To describe the error as succinctly as possible: Justice Gorsuch supposes that discriminating based on orientation or gender identity always entails discrimination based on sex, because orientation and gender identity vary with sex. But discrimination in the sense relevant to this part of Title VII concerns intent. And as a moment’s reflection shows, one’s intent—as well as any underlying beliefs and attitudes—can fix on feature X of a situation and not feature Y, even when X always comes with Y. (To put this firmly established point in technical terms: intentions, beliefs, and attitudes create what philosophers call "opaque" contexts.)
So an employer can be motivated by an intent—and associated beliefs or attitudes—concerning people of a certain orientation (or self-identification, or pattern of conduct), without relying on any intent, belief, or attitude concerning people of a particular sex (even though orientation turns on sex). And again, it’s these motivations—intentions, beliefs, and attitudes—that are essential to “discrimination against” individuals “because of” sex, as confirmed by Justice Bret Kavanaugh’s analysis of the ordinary meaning of that phrase taken as a whole, and Professor James Phillips' recent study relying on linguistic principles and systematic data. As Phillips summarizes the point, the operative language of Title VII, read in light of established linguistic principles and enactment-era data, requires differential treatment based on “unfair beliefs or attitudes directed at some or all men in particular, or at some or all women in particular—whether the beliefs be outright misconceptions or just unduly rough or weak generalizations; and whether the attitudes be indifference, discounting of interests, distaste, or outright antipathy."
Again, Kavanaugh's and Phillips' analyses show that this reading is superior precisely as a faithful reading of the text.
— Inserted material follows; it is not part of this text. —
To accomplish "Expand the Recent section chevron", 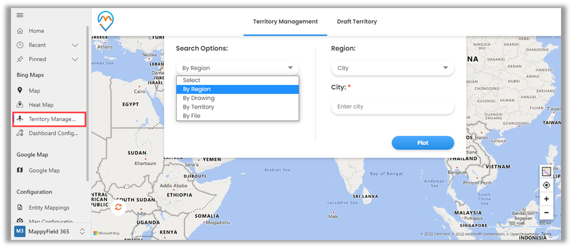I will [x=75, y=45].
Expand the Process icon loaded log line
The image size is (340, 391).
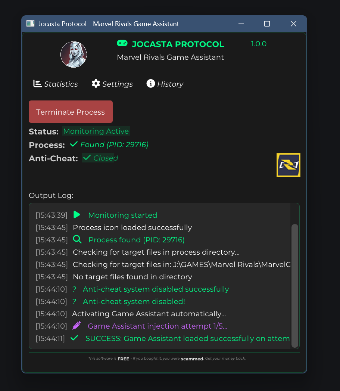pyautogui.click(x=132, y=227)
And as Professor Phillips’ replies to critics confirm (here and here), this reading also fits the reasoning of all the Court’s Title VII precedents—until yesterday. Yesterday's decisions contradict this faithful textualist reading of Title VII for a simple reason: an employer motivated by an intent, belief, or attitude about people engaging in certain forms of sexual conduct, for example, needn’t have any motivation (intent, belief, or attitude) at all that is specifically about, say, women (individually or as a group).